To be able to deal with floating point accuracy, you could do something like this instead: 为了能够处理浮点精度,你可以这样做:
condition = np.fabs(arr - 0.83723156) < 0.001
For floating point arrays np.isclose
is much better option than either comparing with the exactly same element or defining a custom range. 对于浮点数组,
np.isclose
比完全相同的元素或定义自定义范围要好得多。
>>> a = np.array([[ 0.68878371, 0.2511641 , 0.05677177],
[ 0.97784099, 0.96051717, 0.83723156],
[ 0.49460617, 0.24623311, 0.86396798]])
>>> np.isclose(a, 0.83723156).sum()
1
Note that real numbers are not represented exactly in a computer, that is why np.isclose
will work while ==
doesn't: 请注意,实数并不完全在计算机中表示,这就是为什么
np.isclose
可以工作,而==
不会:
>>> (0.1 + 0.2) == 0.3
False
Instead: 代替:
>>> np.isclose(0.1 + 0.2, 0.3)
True
To count the number of times x
appears in any array, you can simply sum the boolean array that results from a == x
: 要计算
x
在任何数组中出现的次数,您可以简单地将由a == x
得到的布尔数组求和:
>>> col = numpy.arange(3)
>>> cols = numpy.tile(col, 3)
>>> (cols == 1).sum()
3
It should go without saying, but I'll say it anyway: this is not very useful with floating point numbers unless you specify a range, like so: 它应该不言而喻,但无论如何我会说:除非你指定一个范围,否则这对浮点数不是很有用,如下所示:
>>> a = numpy.random.random((3, 3))
>>> ((a > 0.5) & (a < 0.75)).sum()
2
This general principle works for all sorts of tests. 这个一般原则适用于各种测试。 For example, if you want to count the number of floating point values that are integral:
例如,如果要计算整数的浮点值的数量:
>>> a = numpy.random.random((3, 3)) * 10
>>> a
array([[ 7.33955747, 0.89195947, 4.70725211],
[ 6.63686955, 5.98693505, 4.47567936],
[ 1.36965745, 5.01869306, 5.89245242]])
>>> a.astype(int)
array([[7, 0, 4],
[6, 5, 4],
[1, 5, 5]])
>>> (a == a.astype(int)).sum()
0
>>> a[1, 1] = 8
>>> (a == a.astype(int)).sum()
1
You can also use np.isclose()
as described by Imanol Luengo , depending on what your goal is. 您也可以使用Imanol Luengo所描述的
np.isclose()
,具体取决于您的目标。 But often, it's more useful to know whether values are in a range than to know whether they are arbitrarily close to some arbitrary value. 但通常,知道值是否在范围内比知道它们是否任意接近某个任意值更有用。
The problem with isclose
is that its default tolerance values ( rtol
and atol
) are arbitrary, and the results it generates are not always obvious or easy to predict. isclose
的问题在于其默认容差值( rtol
和atol
)是任意的,并且它生成的结果并不总是显而易见或易于预测。 To deal with complex floating point arithmetic, it does even more floating point arithmetic! 为了处理复杂的浮点运算,它做了更多的浮点运算! A simple range is much easier to reason about precisely.
简单的范围更容易推理。 (This is an expression of a more general principle: first, do the simplest thing that could possibly work .)
(这是一个更一般的原则的表达: 首先,做最简单的事情,可能有效 。

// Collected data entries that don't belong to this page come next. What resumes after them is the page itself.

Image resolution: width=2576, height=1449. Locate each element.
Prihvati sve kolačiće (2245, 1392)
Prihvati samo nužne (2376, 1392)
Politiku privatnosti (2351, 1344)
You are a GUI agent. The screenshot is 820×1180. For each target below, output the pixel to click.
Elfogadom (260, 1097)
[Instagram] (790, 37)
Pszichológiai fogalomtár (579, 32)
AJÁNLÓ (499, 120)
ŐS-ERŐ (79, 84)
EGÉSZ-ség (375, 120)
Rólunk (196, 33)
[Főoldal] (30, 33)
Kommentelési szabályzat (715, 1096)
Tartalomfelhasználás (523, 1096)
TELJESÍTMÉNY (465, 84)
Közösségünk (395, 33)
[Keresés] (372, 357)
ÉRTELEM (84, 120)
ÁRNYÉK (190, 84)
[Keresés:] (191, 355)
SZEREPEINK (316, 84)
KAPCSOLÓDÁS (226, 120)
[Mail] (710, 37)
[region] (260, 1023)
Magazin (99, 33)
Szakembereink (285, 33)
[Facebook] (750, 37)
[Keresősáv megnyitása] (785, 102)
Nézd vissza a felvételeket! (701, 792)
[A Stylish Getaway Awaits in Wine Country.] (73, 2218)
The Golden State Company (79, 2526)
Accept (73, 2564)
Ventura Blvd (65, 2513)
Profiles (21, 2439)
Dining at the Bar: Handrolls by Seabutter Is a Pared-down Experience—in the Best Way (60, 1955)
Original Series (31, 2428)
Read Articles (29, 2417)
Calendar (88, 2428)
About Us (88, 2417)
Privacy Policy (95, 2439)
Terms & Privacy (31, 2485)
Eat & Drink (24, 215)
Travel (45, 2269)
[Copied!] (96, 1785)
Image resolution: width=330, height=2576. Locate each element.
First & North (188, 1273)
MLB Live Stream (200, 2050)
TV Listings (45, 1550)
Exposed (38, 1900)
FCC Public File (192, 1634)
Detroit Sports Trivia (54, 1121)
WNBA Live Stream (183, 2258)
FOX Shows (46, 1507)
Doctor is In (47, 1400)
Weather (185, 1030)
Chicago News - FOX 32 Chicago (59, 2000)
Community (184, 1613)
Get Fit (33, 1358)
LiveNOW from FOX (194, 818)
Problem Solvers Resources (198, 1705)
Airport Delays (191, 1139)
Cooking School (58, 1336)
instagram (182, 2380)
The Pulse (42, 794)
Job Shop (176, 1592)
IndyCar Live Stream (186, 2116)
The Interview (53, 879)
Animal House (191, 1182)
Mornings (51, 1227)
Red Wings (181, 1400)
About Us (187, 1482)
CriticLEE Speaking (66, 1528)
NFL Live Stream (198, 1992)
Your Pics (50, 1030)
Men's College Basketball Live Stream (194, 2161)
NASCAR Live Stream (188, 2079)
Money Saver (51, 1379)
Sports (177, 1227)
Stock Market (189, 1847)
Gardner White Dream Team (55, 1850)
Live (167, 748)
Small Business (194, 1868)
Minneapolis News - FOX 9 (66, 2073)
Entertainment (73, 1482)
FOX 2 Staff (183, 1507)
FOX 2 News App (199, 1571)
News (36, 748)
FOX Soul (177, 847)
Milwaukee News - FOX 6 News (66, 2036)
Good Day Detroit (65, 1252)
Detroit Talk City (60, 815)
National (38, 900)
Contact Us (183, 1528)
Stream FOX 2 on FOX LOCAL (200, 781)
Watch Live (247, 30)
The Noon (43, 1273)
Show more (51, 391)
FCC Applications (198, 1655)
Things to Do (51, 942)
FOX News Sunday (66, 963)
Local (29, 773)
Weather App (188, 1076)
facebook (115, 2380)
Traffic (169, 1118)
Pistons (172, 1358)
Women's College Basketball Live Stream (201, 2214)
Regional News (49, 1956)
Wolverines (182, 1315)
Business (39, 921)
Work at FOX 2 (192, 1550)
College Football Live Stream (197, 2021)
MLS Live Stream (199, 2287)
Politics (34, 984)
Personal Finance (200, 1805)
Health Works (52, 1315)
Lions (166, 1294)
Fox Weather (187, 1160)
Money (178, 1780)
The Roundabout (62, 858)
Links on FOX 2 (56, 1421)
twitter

)
Still, isclose
and its cousin allclose
have their uses. 仍然,
isclose
及其堂兄allclose
有其用途。 I usually use them to see if a whole array is very similar to another whole array, which doesn't seem to be your question. 我通常使用它们来查看整个数组是否与另一个整个数组非常相似,这似乎不是你的问题。
If it may be of use to anyone: for very large 2D arrays, if you want to count how many time all elements appear within the entire array, one could flatten the array into a list and then count how many times each element appeared:如果它可能对任何人都有用:对于非常大的 2D arrays,如果你想计算所有元素在整个数组中出现的次数,可以将数组展平成一个列表,然后计算每个元素出现的次数:
from itertools import chain
import collections
from collections import Counter
#large array is called arr
flatten_arr = list(chain.from_iterable(arr))
dico_nodeid_appearence = Counter(flatten_arr)
#how may times x appeared in the arr
dico_nodeid_appearence[x]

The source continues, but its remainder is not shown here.